In what is currently the nation's number-two best-selling non-fiction book, Washington Post reporter Thomas Ricks takes the U.S. defense establishment to task for "unprofessional ignorance of the basic tenets of counterinsurgency warfare." Warned expert Andrew Krepinevich in a year-old Foreign Affairs article, "Having left the business of waging counterinsurgency warfare over 30 years ago, the U.S. military is running the risk of failing to do what is needed most (win Iraqis' hearts and minds) in favor of what it has traditionally done best (seek out the enemy and destroy him)."
This is a big, fundamental problem, because the "war on terror," as currently fought, keeps leading us into difficult counterinsurgency missions. Right now, the Bush administration is facing insurgents directly in Iraq and Afghanistan, and it's not going well.

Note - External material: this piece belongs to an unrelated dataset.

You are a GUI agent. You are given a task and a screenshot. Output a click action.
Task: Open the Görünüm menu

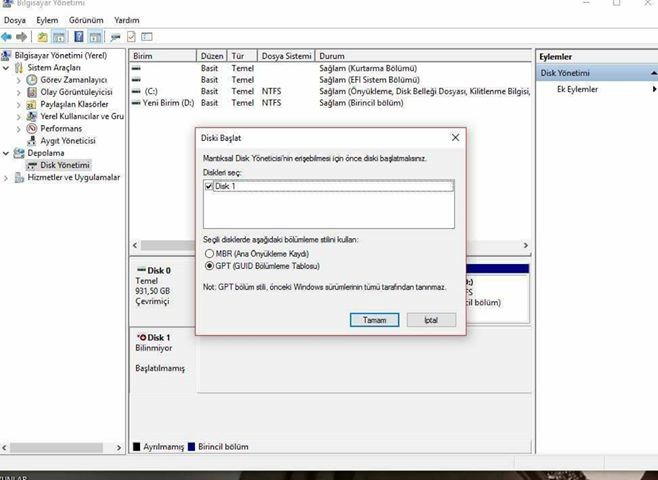click(x=86, y=20)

Israel, the United States' closest ally in the Middle East, just confronted a locally popular irregular army (Hezbollah doesn't really fit the definition of an insurgency) with a strategy based on aerial bombing, with hugely frustrating results. Meanwhile, Washington is supporting other governments' counterinsurgency campaigns in Colombia, the Philippines and Nepal.
I work a lot on Colombia, which is by far the biggest U.S. military aid recipient outside the Middle East - $3.8 billion in military and police aid since 2000, making up 80 percent of our entire aid package to Colombia during that period. This aid, under a framework called "Plan Colombia," started out as an effort to reduce the flow of illegal drugs from Colombia. In the wake of September 11, though, the Bush administration got permission from Congress to allow the aid to be used to fight Colombia's insurgency, principally two Marxist guerrilla groups founded in the mid-1960s.